INFORMATION GIVEN START

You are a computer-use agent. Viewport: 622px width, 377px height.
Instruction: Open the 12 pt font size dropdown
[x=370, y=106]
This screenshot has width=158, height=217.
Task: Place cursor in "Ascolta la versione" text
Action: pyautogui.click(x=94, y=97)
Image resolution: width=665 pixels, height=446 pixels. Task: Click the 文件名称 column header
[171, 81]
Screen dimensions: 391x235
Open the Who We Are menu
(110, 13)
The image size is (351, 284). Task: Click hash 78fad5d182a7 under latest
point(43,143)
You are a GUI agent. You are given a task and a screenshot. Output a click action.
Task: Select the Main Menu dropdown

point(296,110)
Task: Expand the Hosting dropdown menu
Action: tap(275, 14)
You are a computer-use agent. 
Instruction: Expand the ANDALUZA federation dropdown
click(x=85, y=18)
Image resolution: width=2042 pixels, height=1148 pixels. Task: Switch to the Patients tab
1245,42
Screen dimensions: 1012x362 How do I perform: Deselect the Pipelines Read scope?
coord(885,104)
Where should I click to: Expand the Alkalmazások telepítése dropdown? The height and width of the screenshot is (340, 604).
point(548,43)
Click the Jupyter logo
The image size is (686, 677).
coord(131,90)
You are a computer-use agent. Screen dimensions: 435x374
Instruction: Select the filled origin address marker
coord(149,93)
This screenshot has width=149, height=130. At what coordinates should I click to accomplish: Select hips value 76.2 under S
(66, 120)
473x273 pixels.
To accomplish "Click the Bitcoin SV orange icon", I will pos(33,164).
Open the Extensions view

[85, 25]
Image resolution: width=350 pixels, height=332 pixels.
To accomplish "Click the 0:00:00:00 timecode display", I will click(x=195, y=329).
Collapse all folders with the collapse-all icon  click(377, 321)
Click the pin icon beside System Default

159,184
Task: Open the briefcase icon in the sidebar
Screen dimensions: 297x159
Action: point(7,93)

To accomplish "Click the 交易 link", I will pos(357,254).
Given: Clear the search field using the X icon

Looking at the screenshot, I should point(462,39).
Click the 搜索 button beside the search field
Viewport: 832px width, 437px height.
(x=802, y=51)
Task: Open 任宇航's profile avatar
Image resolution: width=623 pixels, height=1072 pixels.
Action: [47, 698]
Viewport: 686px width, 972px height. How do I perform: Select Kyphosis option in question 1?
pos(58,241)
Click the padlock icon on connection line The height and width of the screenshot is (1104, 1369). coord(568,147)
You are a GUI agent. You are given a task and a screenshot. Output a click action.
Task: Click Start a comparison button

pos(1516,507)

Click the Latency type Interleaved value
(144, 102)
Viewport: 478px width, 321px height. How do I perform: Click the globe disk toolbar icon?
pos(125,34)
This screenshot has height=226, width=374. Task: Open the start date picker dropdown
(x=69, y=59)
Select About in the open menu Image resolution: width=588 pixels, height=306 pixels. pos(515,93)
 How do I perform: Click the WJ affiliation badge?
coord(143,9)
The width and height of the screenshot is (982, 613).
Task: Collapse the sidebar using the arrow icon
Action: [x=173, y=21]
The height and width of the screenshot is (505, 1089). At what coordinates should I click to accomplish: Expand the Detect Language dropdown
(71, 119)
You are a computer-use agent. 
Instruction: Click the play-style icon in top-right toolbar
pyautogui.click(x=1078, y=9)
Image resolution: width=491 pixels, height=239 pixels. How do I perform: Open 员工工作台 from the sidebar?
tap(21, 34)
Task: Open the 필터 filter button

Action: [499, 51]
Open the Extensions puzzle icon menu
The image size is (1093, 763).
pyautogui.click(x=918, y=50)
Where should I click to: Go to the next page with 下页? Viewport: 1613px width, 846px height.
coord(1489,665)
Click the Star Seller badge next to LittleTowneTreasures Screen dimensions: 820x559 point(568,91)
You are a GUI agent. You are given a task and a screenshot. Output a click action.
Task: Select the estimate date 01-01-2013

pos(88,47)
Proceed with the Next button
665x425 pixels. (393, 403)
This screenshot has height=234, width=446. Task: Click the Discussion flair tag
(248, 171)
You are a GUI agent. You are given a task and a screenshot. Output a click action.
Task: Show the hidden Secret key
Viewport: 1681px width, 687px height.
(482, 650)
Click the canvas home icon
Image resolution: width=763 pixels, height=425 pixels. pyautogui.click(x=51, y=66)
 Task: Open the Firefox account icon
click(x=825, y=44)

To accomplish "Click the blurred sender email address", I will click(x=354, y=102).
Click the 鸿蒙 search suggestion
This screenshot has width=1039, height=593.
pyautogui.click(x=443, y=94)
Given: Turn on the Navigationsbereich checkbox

INFORMATION GIVEN END

DIRECTIONS FOR THIS TASK =>
Each line from the one with "Task: Open the Firefox account icon" through the last line of the material is to be retyped exactly, and no other line is.

RESPONSE FOR THIS EXERCISE =>
 Task: Open the Firefox account icon
click(x=825, y=44)

To accomplish "Click the blurred sender email address", I will click(x=354, y=102).
Click the 鸿蒙 search suggestion
This screenshot has width=1039, height=593.
pyautogui.click(x=443, y=94)
Given: Turn on the Navigationsbereich checkbox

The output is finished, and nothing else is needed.